Each record listed below is to be output exactly as written.
#### Records provided ####
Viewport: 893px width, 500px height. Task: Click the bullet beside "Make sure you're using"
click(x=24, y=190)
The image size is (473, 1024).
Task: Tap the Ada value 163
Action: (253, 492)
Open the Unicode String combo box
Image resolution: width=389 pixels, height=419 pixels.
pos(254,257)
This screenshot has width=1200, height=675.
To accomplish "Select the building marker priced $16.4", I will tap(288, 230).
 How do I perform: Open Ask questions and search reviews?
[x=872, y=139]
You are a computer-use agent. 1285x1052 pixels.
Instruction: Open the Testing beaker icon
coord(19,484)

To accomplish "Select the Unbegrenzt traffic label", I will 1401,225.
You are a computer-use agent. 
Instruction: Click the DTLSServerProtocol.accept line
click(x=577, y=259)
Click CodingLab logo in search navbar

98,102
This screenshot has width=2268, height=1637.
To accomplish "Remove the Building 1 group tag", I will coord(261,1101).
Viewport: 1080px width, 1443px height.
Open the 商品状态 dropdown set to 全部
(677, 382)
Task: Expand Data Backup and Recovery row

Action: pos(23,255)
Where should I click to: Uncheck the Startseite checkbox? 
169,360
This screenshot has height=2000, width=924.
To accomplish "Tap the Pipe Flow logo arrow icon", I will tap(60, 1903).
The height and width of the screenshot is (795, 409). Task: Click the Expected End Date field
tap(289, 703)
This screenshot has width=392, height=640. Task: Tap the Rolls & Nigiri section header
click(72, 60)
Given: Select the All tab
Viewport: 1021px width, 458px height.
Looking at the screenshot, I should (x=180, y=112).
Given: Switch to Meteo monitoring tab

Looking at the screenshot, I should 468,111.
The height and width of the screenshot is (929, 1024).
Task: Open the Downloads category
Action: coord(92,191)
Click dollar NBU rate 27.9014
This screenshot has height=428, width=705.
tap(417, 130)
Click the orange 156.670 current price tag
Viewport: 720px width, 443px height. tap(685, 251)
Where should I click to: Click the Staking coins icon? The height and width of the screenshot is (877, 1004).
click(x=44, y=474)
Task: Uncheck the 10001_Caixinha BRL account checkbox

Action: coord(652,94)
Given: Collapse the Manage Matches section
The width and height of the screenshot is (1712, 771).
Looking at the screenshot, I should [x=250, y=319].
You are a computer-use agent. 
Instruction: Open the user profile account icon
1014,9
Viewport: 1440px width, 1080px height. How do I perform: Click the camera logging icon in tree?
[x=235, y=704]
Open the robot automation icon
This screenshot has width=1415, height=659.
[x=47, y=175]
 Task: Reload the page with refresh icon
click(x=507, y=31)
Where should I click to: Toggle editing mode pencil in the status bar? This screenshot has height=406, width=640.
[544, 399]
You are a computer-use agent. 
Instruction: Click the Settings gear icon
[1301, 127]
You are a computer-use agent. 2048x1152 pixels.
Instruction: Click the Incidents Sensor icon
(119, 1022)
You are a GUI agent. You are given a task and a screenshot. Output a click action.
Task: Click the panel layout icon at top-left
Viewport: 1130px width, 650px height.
####
Written solution
Viewport: 893px width, 500px height. Task: Click the bullet beside "Make sure you're using"
click(x=24, y=190)
The image size is (473, 1024).
Task: Tap the Ada value 163
Action: (253, 492)
Open the Unicode String combo box
Image resolution: width=389 pixels, height=419 pixels.
pos(254,257)
This screenshot has width=1200, height=675.
To accomplish "Select the building marker priced $16.4", I will tap(288, 230).
 How do I perform: Open Ask questions and search reviews?
[x=872, y=139]
You are a computer-use agent. 1285x1052 pixels.
Instruction: Open the Testing beaker icon
coord(19,484)

To accomplish "Select the Unbegrenzt traffic label", I will 1401,225.
You are a computer-use agent. 
Instruction: Click the DTLSServerProtocol.accept line
click(x=577, y=259)
Click CodingLab logo in search navbar

98,102
This screenshot has width=2268, height=1637.
To accomplish "Remove the Building 1 group tag", I will coord(261,1101).
Viewport: 1080px width, 1443px height.
Open the 商品状态 dropdown set to 全部
(677, 382)
Task: Expand Data Backup and Recovery row

Action: pos(23,255)
Where should I click to: Uncheck the Startseite checkbox? 
169,360
This screenshot has height=2000, width=924.
To accomplish "Tap the Pipe Flow logo arrow icon", I will tap(60, 1903).
The height and width of the screenshot is (795, 409). Task: Click the Expected End Date field
tap(289, 703)
This screenshot has width=392, height=640. Task: Tap the Rolls & Nigiri section header
click(72, 60)
Given: Select the All tab
Viewport: 1021px width, 458px height.
Looking at the screenshot, I should (x=180, y=112).
Given: Switch to Meteo monitoring tab

Looking at the screenshot, I should 468,111.
The height and width of the screenshot is (929, 1024).
Task: Open the Downloads category
Action: coord(92,191)
Click dollar NBU rate 27.9014
This screenshot has height=428, width=705.
tap(417, 130)
Click the orange 156.670 current price tag
Viewport: 720px width, 443px height. tap(685, 251)
Where should I click to: Click the Staking coins icon? The height and width of the screenshot is (877, 1004).
click(x=44, y=474)
Task: Uncheck the 10001_Caixinha BRL account checkbox

Action: coord(652,94)
Given: Collapse the Manage Matches section
The width and height of the screenshot is (1712, 771).
Looking at the screenshot, I should [x=250, y=319].
You are a computer-use agent. 
Instruction: Open the user profile account icon
1014,9
Viewport: 1440px width, 1080px height. How do I perform: Click the camera logging icon in tree?
[x=235, y=704]
Open the robot automation icon
This screenshot has width=1415, height=659.
[x=47, y=175]
 Task: Reload the page with refresh icon
click(x=507, y=31)
Where should I click to: Toggle editing mode pencil in the status bar? This screenshot has height=406, width=640.
[544, 399]
You are a computer-use agent. 
Instruction: Click the Settings gear icon
[1301, 127]
You are a computer-use agent. 2048x1152 pixels.
Instruction: Click the Incidents Sensor icon
(119, 1022)
You are a GUI agent. You are given a task and a screenshot. Output a click action.
Task: Click the panel layout icon at top-left
Viewport: 1130px width, 650px height.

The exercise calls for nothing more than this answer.